Discipline: Biological Sciences
Subcategory: Cell and Molecular Biology
Mercedes K. Howard - Delaware State University
Co-Author(s): Sai Kodali, University of Delaware, Newark, DE Karla Sanchez and Murali Temburni, Delaware State University, Dover, DE
Establishing functional neuronal networks during brain development requires synchronous oscillatory activity among neurons. However, the mechanisms of synchronization are not fully understood. Current models of neuronal synchronous activity assume that it is a process intrinsic to neurons. Astrocytes participate in neuronal communication by releasing ‘gliotransmitters’ like glutamate, ATP and D-serine. Evidence that glial cells particularly astrocytes modulate synchronous activity in networks of neurons is accumulating. During development signaling between astrocytes and neurons is crucial for the establishment of synchronously oscillating neuronal networks.
Our preliminary results indicate that astrocytes are necessary for synchronous activity of embryonic chick optic tectum neurons in culture. To further dissect the molecular pathways involved we are targeting GPCR pathways (mGluR, P2Y1 and GABAB) within astrocytes that mediate intracellular calcium release. Activation of these G-protein coupled receptors by their respective neurotransmitters mobilizes intracellular calcium release leading to exocytosis of either glutamate or ATP. We have also demonstrated that chick optic tectum astrocytes express mGluR1 receptors. We set out to measure intracellular Ca++ release in astrocytes upon simulation with DHPG, an mGluR agonist using ratiometric imaging. Briefly, astrocytes grown on coverslip bottom dishes were loaded with the ratiometric fluorescent dye Fura-2 AM and imaged on an Olympus IX-71 inverted fluorescent microscope equipped with a DG-4 Plus Ultra High Speed Wavelength Switcher.

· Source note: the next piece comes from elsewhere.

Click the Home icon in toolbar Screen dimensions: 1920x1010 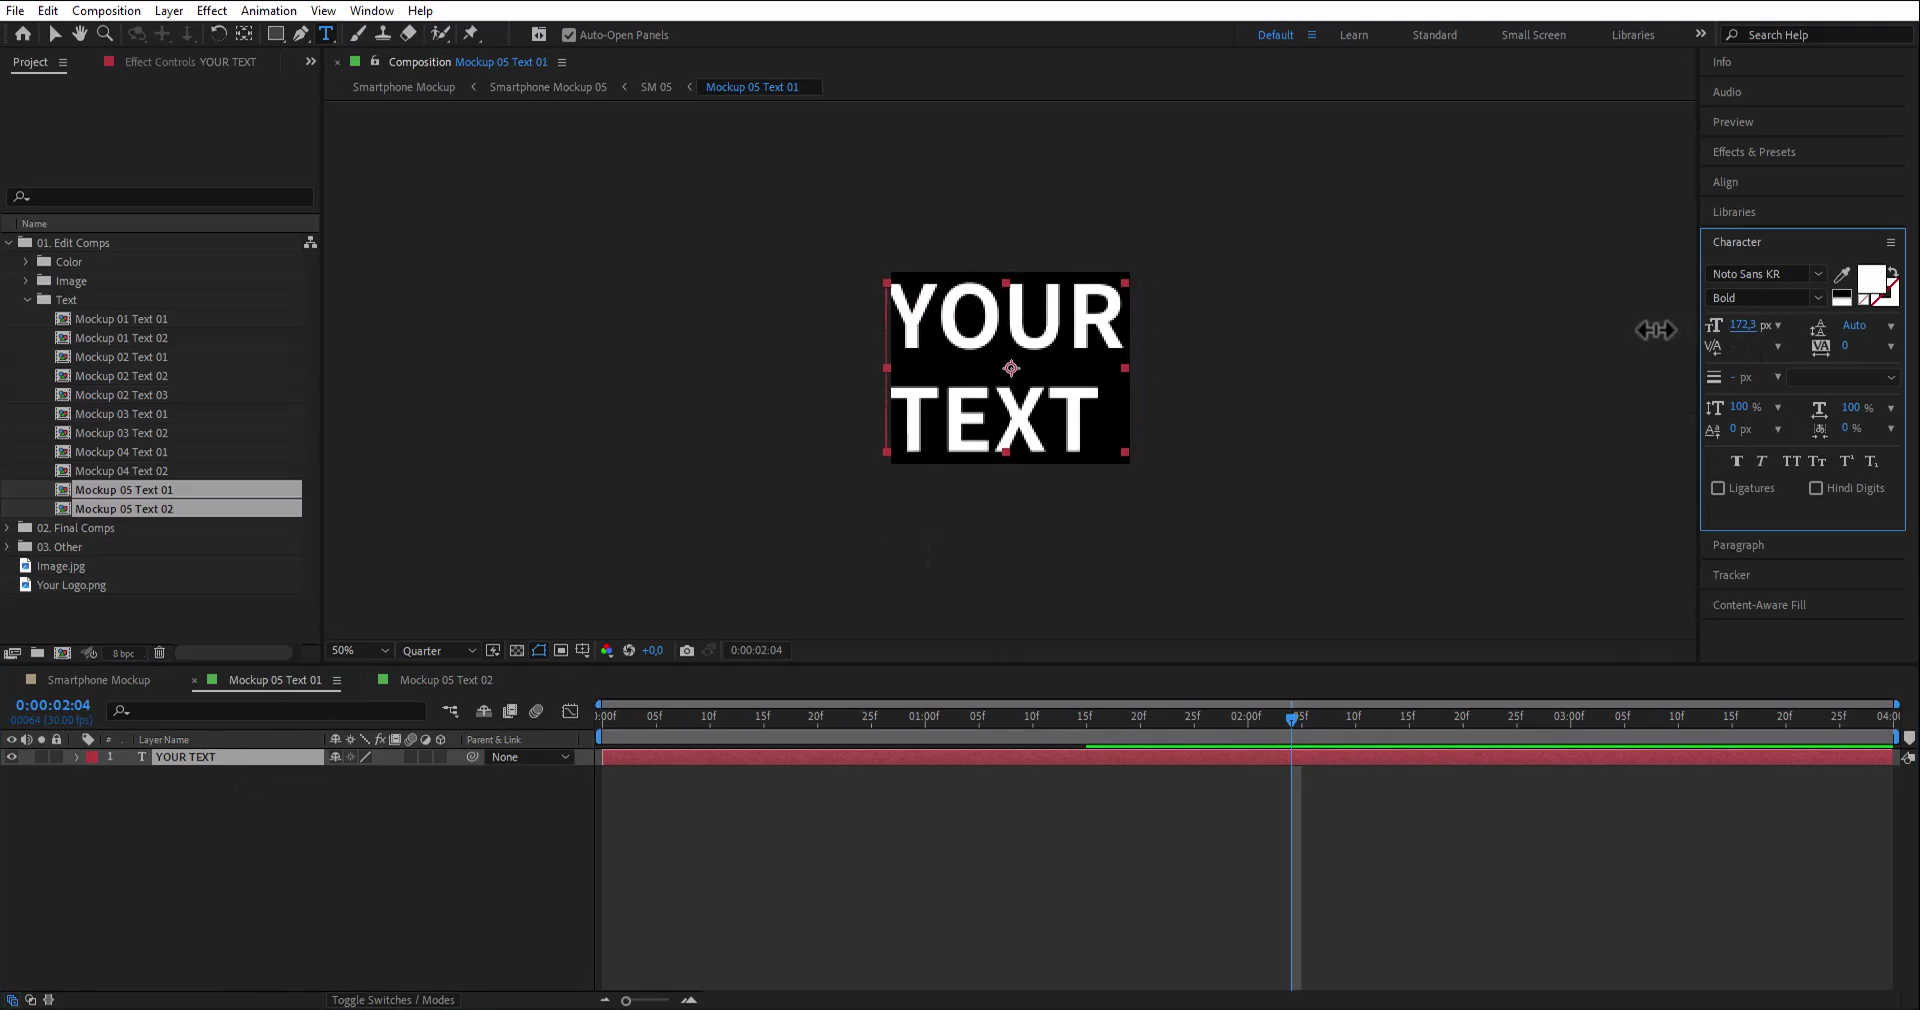pos(23,34)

Fura-2 has two excitation wavelengths: 340nm (when bound to Ca++) and 380nm (when free) and emits at 510nm. To measure Ca++ release, time lapse images are acquired every 200 ms for both 340nm and 380nm excitation before and after addition of agonist. As a control for maximal Ca++ release, ionomycin (6uM) was used. We were able to image and measure Ca++ release with ionomycin, but not with DHPG. We conclude that Fura-2AM is not sensitive enough to detect the low amounts of Ca++ released with mGluR activation, especially as it is released in the astrocytic processes as opposed to cytoplasmic release with ionomycin. To increase sensitivity and image Ca++ release in the astrocytic processes, we will use the genetically encoded calcium sensor GCaMP which are much more sensitive compared to Fura-2. We are now generating astrocyte lines expressing membrane targeted versions of the calcium sensor (lck-GCaMP5 and lck-GCaMP6).
Abbreviations: GPCR (G-protein coupled receptor), mGluR ( metabotropic glutamate receptor), P2Y1 (metabotropic purinergic receptor), GABAB (gamma-amino-butyric acid B receptor), GCaMP (Green fluorescent protein-Calmodulin-M13 fusion protein), DHPG (dihydroxy-phenyl-glycine)
Funder Acknowledgement(s): This study is supported by the NSF HBCU-UP Research Initiation Award (HRD 1401426), a pilot from the NIH-COBRE grant (1P20GM103653-01A1) and NSF HBCU-UP HRD-1533631.